▶ **Task**: Write the next part of the paper excerpt on chatbot bias and gene editing, starting right after its final sentence.

The development and public release of Large Language Models (LLMs) has been increased in recent years. While these models can be used to build helpful tools, e.g., ChatGPT, Bard, NeevaAI, Bing AI, etc. LLMs can produce inaccurate or misleading information because the content generated is based on word associations and patterns and not on a deep understanding of the subject (Ray 2023). Sometimes these responses can also be dangerous and lead to tragedies, for example, a young Belgian man took his own life after conversing with a chatbot named ELIZA [“a chatbot that uses GPT-J, an open-source artificial intelligence language model developed by EleutherAI” Walker 2013] for six weeks about his fears of climate change. These chatbots can also be sensitive to input phrasing producing inconsistent answers and varied amounts of detail (Ray 2023). Finally, chatbots’ can create polarizing views on both sides of a topic which poses another risk to society as it may lead users to use chatbots to confirm their already predetermined beliefs. This confirmation bias may lead to inaccurate emotions towards different groups of people, ideas, or topics. Hence in this research we highlight some of the capabilities that chatbots have in producing potentially biased responses to users when the chatbot is prompted about a controversial social issue such as gene editing and supplied with a region or a political affiliation of the prompter/inquirer.

Our overarching research goal is: Do Large Language Models (LLMs) return potentially biased information when prompted about a controversial issue? So, in this research, we compared both linguistic and semantic differences between the responses returned by OpenAI ChatGPT and Google Bard when prompted about the issue of gene editing and analyzed the responses to find whether the provided information will make the chatbot give biased information or varied amount of details (i.e., how sensitive to input phrasing?) and how these biases would look like. More specifically, this research aims to examine the “cultural and linguistic bias”, “positive/negative sentiment bias”, and “ideological bias” of ChatGPT and Bard, which could stem from the models’ training on content from the internet generated by humans (Ray 2023). This paper is prepared according to the rules of the “SBP-BRiMS 2023 Grand Interdisciplinary Data-Science and Modeling Challenge,” which can be found here: https://sbp-brims.org/2023/challenge/. The rest of the paper is organized as follows: in Sect. 2, we provide a brief literature review of related work, Sect. 3 describes our methodology, and Sect. 4 lists and discusses all our findings. Section 5 concludes the paper with possible future research directions.

2 Literature review

In this section, we provide a brief literature review of the main topics of this paper, i.e., Large Language Models (LLMs) and the issue of Gene Editing.

The use of LLMs in various medical fields, including robotics, dictation, medical chart summarization, personalized patient recommendations, breast cancer detection, lymph node metastases, and therapeutics, has experienced a significant surge. Nazario-Johnson et al. (2023) sets out to compare two large language models ChatGPT (version 3.5, trained on general data) and Glass AI (version 1.0, trained on only medical text) to that of a senior neuroradiologist in their ability to recommend radiologic imaging modalities. All three entities-ChatGPT, Glass AI, and the neuroradiologist-were tasked with labeling the most suitable neuroimaging modality for each case, assigning scores on a scale of 0 to 3, where 3 is denoted as the optimal choice. The average scores for ChatGPT, Glass AI, and the neuroradiologist stood at 1.75, 1.83, and 2.20, respectively. Despite Glass AI outperforming ChatGPT, the observed differences were not statistically significant. However, the contrast between the neuroradiologist and the two chatbots yielded statistically significant results. These findings underscore the notion that while LLMs, including ChatGPT and Glass AI, may not be poised to replace neuroradiologists outright, they hold promise as valuable tools for providing recommendations in medical contexts. They also speculated that fine-tuning ChatGPT with medical texts might enhance its performance compared to Glass AI (Nazario-Johnson et al. 2023).

▶ **Provided information**:
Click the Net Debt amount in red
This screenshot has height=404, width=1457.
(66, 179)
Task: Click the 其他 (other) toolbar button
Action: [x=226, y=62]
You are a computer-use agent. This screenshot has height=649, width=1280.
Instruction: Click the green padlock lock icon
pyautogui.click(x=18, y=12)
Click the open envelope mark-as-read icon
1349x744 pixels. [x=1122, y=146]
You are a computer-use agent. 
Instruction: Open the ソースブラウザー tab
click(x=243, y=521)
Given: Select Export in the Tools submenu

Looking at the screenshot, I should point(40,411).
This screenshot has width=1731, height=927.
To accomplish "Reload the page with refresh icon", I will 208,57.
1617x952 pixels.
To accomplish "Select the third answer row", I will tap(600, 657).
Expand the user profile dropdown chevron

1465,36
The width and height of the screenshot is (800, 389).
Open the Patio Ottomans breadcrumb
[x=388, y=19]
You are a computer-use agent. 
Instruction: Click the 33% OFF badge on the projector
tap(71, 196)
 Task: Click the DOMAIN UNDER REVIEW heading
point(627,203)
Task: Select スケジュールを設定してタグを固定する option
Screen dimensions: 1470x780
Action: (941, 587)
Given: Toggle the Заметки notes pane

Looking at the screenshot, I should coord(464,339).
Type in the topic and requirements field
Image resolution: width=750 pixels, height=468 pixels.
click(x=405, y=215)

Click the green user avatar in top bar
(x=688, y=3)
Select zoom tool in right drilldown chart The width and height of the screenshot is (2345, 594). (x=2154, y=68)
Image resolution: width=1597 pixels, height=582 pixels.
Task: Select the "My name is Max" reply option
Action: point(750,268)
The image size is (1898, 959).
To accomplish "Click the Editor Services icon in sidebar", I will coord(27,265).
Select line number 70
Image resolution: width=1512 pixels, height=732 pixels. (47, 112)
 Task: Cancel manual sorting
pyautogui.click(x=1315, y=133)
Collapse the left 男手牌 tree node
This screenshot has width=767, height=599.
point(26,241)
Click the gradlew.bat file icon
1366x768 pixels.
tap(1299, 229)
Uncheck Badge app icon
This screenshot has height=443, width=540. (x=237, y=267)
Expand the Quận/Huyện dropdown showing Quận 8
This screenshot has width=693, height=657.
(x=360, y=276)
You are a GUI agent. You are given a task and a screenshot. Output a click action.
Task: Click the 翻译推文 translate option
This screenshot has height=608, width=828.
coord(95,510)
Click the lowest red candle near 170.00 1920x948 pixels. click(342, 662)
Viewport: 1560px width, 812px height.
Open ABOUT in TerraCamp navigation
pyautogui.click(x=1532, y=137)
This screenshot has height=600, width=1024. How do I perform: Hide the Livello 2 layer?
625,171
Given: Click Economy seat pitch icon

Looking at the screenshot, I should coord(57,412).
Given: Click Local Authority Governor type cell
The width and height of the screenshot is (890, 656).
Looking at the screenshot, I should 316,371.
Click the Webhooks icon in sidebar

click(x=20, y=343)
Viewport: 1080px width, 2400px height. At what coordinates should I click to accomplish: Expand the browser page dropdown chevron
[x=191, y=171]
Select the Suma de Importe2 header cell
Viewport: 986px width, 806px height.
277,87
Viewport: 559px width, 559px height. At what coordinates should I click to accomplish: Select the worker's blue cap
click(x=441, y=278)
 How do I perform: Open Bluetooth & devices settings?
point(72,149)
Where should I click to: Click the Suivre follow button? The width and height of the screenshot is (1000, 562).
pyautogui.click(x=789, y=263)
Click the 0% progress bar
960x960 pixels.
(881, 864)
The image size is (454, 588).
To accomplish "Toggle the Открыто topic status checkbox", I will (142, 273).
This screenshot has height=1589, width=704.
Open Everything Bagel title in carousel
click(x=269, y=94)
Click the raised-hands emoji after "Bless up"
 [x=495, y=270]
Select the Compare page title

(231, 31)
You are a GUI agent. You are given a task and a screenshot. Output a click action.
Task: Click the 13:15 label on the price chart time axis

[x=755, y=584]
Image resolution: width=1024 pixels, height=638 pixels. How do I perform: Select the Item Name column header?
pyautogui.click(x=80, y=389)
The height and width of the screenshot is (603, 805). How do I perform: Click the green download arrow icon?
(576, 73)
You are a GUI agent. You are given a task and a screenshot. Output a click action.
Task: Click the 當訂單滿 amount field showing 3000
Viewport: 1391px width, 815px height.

▶ **Task output**:
In addition to using LLMs in the medical field, Kasneci et al. (Apr 2023) looked into how the growing popularity of LLMs could impact education. The authors discussed the opportunities and challenges associated with using LLMs in education. Some highlighted opportunities include using LLMs in elementary schools to enhance students’ writing skills and employing LLMs in professional fields, e.g., programming, project management, and decision-making. LLMs could also be utilized in teaching tasks such as creating lesson plans, assessments, and grading assignments. However, these benefits come with potential problems, including copyright issues; bias and fairness; learners relying too heavily on the model; teachers becoming too reliant on the model; lack of understanding and expertise in using the models; difficulty distinguishing model-generated from student-generated answers; cost of training and maintenance; data privacy and security; sustainable usage; cost of verifying information and maintaining integrity; difficulty distinguishing between real knowledge and convincingly written but unverified model output; and lack of adaptability. The authors conclude that to maximize the benefits of LLMs in education, these models must be used cautiously and undergo a close evaluation to identify limitations and biases (Kasneci et al. Apr 2023).

In many professional fields, programming is a widely used skill. When a written code contains an error, it is referred to as a software bug. The process of fixing the software, which involves eliminating the bugs, is known as debugging. This process consumes a significant amount of time and poses challenges for programmers. Bugs are not only troublesome but also risky, as they can cause software crashes, lead to security vulnerabilities, or result in data loss. To address this problem, numerous products have been created to expedite the debugging process. However, more recently, there has been an increasing trend in using LLMs such as ChatGPT for code debugging. In their research, Surameery and Shakor (2023) explained the characteristics of ChatGPT that enable it to perform effectively as a debugger. These characteristics include its knowledge representation, pattern recognition, error correction, and ability to generalize from examples it has not seen before. Although the authors discussed the promise that ChatGPT has shown, they emphasized that the effectiveness of ChatGPT in solving bugs depends on the quality of training data and the type of bugs being targeted (Surameery and Shakor 2023).

Another interesting and challenging topic that LLMs might help address is global warming. This topic is difficult to tackle due to the involvement of various scientific disciplines such as atmospheric science, oceanography, and ecology. Biswas (Jun 2023) suggests that LLMs applications such as ChatGPT could benefit scientists in studying this issue. The authors propose that ChatGPT could be utilized to analyze and interpret large amounts of data, disseminate information to a broader audience about climate change, offer recommendations on addressing climate change problems, and generate potential climate scenarios. However, the authors also acknowledge the limitations of ChatGPT. The model, trained on general data, may lack a fully comprehensive understanding of complex topics related to the issue. It could also lack contextual awareness of multi-faceted issues, be at risk of being trained on inaccurate or biased data, raise ethical concerns, and have a limited scope due to the potential lack of training on up-to-date data (Biswas Jun 2023).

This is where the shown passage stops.